Ghet worked her way down towards him, her eyes quickly adapting to the dimness. Now she was here, now he was in front of her, she simply didn't know what to say. Her face said a lot of it for her, compassion naked in her expression. She wanted to hold him, but even now, they walked such a delicate balance. "Rodi. Foxx and Marius... told me. I had to see you. Are you drunk? Of course you are. You're going to do yourself an injury swaying around up there. Sit down. Gods, don't look so surprised. You had to know I was going to come."
He simply stared for a moment, not quite believing his eyes until he picked up the scent of Ginseng. He blinked, stumbled back against the wall, and choked as a burbling, hysterical laugh rumbled through his chest.
“No,” he managed through a gasp of air, “I didn’t. I don’t know anything anymore. Well, I do know something, I know I’m dying… I know that I’m killing everyone I love in the process. I know that. I’d rather forget. The Brandy helps with that.” He looked away from her, his fingers scratching in irritation at the striking raven on his bicep, “some of the time.” Scrubbing at his eyes with the back of his hand he drew a shuddering breath, “Why? Why did you have to see me?”
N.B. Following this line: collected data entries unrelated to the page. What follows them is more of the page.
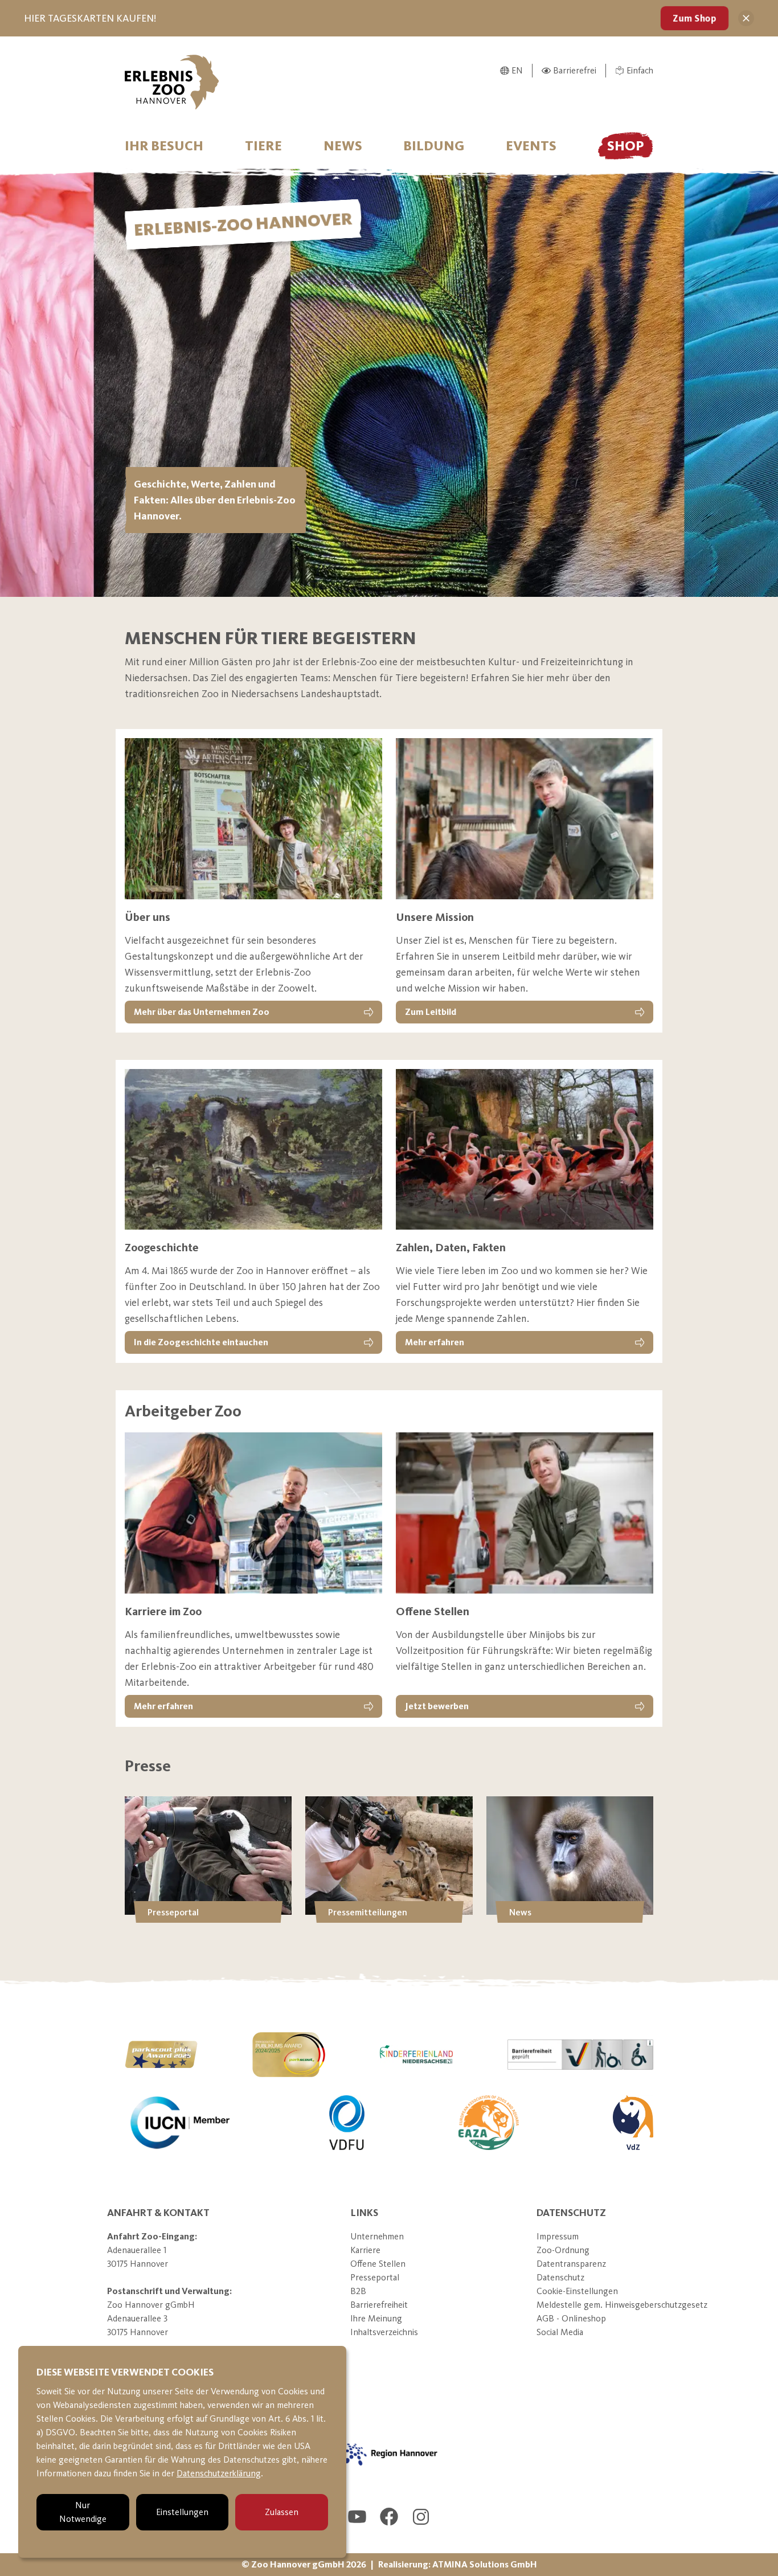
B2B (358, 2291)
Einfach (640, 70)
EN (517, 70)
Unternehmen (377, 2236)
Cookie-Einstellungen (577, 2291)
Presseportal (374, 2277)
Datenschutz (560, 2277)
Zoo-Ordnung (563, 2250)
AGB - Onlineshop (571, 2318)
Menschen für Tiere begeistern (270, 638)
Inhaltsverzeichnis (384, 2332)
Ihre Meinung (376, 2318)
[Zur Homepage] (172, 82)
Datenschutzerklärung (219, 2473)
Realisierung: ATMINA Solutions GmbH (457, 2564)
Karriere (365, 2250)
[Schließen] (746, 18)
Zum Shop (694, 18)
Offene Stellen (378, 2263)
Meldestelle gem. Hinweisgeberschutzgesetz (622, 2304)
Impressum (558, 2236)
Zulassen (281, 2512)
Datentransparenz (571, 2263)
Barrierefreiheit (379, 2304)
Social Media (560, 2332)
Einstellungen (182, 2512)
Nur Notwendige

Ghet reminded herself sternly that punching him was just going to hurt her hand. Yes, she'd entertained the thought that it was his fault, what was happening to her, but hearing him say it took away all its truth. "Well, maybe," she said, her voice low and wavering a little, "if you took a moment to remember what I'm actually like? Instead of what your wife keeps telling you I'm like? You wouldn't be so surprised." She took a step towards him, and hesitated. "Because I care about you, you idiot. I can't bear to think of you in pain. Because I love you and I bloody well know you backwards and I KNEW you were going to blame yourself for this." She was unable to stop the reality of her anger and frustration flowing out of her. Bloody caves.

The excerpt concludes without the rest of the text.